Hauptgang mit Cuvée RoséDer Hauptgang, so hatten wir die einleitenden Worte von Jens Pietzonka verstanden, entspräche eher dem Weberstuben-Stil. Nun gut, dann ist der eben doch nicht gut-bürgerlich, sondern bestens-bürgerlich! Das Short Rib 48 Stunden gegart – das klingt nach einem kuscheligen Sous Vide-Bad bei 60 Grad. Aber dann eben doch noch vor dem Servieren der Hitze ausgesetzt, um Röstaromen mit ins Spiel zu bringen.

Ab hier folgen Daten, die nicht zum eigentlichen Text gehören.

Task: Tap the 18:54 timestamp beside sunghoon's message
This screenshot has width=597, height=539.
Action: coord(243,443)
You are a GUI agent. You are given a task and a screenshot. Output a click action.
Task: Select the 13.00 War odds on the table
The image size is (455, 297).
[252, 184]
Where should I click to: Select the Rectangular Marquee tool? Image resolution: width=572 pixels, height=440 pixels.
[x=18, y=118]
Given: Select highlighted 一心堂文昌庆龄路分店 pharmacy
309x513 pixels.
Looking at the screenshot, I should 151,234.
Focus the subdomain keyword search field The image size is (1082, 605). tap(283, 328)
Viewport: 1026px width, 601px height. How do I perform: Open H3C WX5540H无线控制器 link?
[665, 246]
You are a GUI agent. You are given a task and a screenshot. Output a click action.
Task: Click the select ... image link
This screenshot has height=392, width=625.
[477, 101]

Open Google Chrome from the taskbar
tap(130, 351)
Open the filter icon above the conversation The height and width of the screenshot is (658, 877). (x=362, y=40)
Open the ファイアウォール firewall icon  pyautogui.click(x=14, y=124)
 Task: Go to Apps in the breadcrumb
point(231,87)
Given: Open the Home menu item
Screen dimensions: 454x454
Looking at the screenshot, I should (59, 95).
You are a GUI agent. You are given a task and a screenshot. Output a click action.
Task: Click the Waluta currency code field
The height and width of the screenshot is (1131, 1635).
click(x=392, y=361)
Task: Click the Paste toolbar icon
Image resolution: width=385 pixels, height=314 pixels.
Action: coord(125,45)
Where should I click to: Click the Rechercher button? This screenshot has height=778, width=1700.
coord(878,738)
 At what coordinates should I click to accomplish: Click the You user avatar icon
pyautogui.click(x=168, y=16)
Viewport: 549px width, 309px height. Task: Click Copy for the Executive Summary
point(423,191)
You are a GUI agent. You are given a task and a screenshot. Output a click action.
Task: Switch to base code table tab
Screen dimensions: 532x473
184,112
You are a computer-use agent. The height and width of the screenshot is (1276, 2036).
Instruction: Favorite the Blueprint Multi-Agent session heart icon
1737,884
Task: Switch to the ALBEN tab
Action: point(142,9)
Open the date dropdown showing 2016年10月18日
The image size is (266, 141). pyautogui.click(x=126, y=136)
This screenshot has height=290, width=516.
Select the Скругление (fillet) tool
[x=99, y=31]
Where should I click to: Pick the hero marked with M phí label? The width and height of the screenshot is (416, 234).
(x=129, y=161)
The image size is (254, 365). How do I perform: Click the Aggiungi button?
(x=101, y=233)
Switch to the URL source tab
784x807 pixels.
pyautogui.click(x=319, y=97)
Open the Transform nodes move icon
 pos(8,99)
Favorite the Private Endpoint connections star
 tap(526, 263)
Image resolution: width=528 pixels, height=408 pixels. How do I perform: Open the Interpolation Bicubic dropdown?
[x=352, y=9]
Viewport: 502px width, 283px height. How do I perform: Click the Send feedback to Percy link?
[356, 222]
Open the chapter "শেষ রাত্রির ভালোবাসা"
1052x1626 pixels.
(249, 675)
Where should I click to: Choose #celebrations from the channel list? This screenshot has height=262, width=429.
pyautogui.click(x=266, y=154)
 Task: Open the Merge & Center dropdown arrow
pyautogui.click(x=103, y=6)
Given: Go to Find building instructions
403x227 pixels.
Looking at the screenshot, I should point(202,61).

Das Kartoffelpüree war auch nicht ganz so wie bei Muttern, sondern mit Limette ein wenig frisch gemacht – so wie der lauwarme Gurkensalat sicher nur von Schwaben mit koreanischen Wurzeln so asiatisch angehaucht wäre. Die dazu eingeschenkte Cuvée Rosé (aus 100% Pinot Noir mit 5 Jahren Flaschengärung) war ein idealer Begleiter – und wäre, wenn es nur ein Champagner für den ganzen Abend hätte sein sollen, sicher mein Favorit gewesen. Und er hätte (für mich…) auch sicher gut zum Dessert gepasst, dass mit kräftiger Schokolade (wie ein Riegel dunkler Mousse au chocolate) und einer fruchtigen Himbeer-Sauce essenstechnisch einen fabelhaften Abschluss ergab. Doch mit dem Laurent Perrier Demi Sec als Dessert-Schampus kamen wir nicht so klar wie mit den anderen zuvor. Keine Ahnung, welcher Champagner im Parfait gelandet war: das schmeckte, selbst wenn es der Demi Sec war 😉

Menü

  • Kingfisch | Mandarine | Rettich
  • Gebeizte Jakobsmuschel | Champagner | Curry Jaipur
  • Zitronengrassuppe | Backhendl von der Maispoularde | Yuzu und Koriander
  • 48h gegartes Short Rib vom Omaha Angus Rind | Limetten-Kartoffelpüree | lauwarmer koreanischen Gurkensalat
  • Parfait vom Champagner | Himbeeren | dunkle Schokolade

Weinbegleitung

  • Laurent Perrier La Cuvée Brut (Amuse und 1. Gang)
  • Laurent Perrier Ultra Brut
  • Laurent Perrier Cuveé Rosé Brut
  • Laurent Perrier Demi Sec

Preis

  • Menü inkl. Champagner (je Gang 0,1 L) und Selters Mineralwasser 162,00 € | Menü ohne Getränkebegleitung 85 €

Restaurant Weberstube
Bautzener Straße 74
02681 Schirgiswalde-Kirschau, OT Kirschau

Tel. +49 3592 520-0
bei-schumann.de

Öffnungszeiten: Di – Sa ab 17:30 Uhr

[Besucht am 4. März 2025 | Übersicht der hier besprochenen Restaurants in Dresden und Umgebung]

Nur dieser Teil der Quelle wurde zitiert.